When Evan Margolin launched Salsa Boot Camp to sell instructional video clips online, everyone he knew told him it was a crazy idea. Why would people offer up their credit cards to him - a dance teacher known only to his students in San Francisco - when they could watch thousands of dance videos for free on sites like YouTube?

Yet aspiring salsa dancers have signed up in droves, even as Margolin has raised the monthly subscription price from $9 to $37. Four months after its launch, SalsaBootCamp.com is making $20,000 a month.

Margolin, 36, found his niche a decade ago, when his big brother dragged him to a salsa club. He eventually became a dance teacher, although his main income has come from various Internet marketing jobs.

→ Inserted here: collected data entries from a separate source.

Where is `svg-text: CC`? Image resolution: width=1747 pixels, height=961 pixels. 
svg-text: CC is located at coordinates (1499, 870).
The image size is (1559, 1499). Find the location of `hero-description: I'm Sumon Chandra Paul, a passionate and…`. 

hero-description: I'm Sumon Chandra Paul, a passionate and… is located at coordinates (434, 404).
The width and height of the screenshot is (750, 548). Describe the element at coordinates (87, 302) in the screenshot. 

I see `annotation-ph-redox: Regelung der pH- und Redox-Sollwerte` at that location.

Margolin says he had toyed with the idea of creating a subscription dance site off and on since 2001 but never did it because the technology wasn’t good enough: The video was cumbersome and slow.

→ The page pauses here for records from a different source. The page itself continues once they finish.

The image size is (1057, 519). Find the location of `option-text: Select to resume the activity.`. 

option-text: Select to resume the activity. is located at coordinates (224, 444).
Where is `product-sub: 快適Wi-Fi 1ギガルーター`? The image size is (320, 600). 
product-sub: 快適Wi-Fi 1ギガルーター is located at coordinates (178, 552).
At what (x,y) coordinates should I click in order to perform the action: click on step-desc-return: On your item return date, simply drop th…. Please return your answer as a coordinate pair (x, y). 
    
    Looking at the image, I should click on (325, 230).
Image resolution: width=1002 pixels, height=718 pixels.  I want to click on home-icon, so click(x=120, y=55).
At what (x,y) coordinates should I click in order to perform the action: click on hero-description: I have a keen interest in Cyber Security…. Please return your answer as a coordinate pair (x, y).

Then last summer one of his students began recording the dance class on a camera phone, burning it to a CD, and asking him to post it on a website. “I thought, ‘Damn, maybe the time is right,’” Margolin says.

He currently has 1,000 members and is adding a few every day. The trick now is to keep it up: keep marketing, keep adding content. It’s not a do-nothing path to riches. But if you can land even a few hundred subscribers, you can make some sweet, and profitable, moves.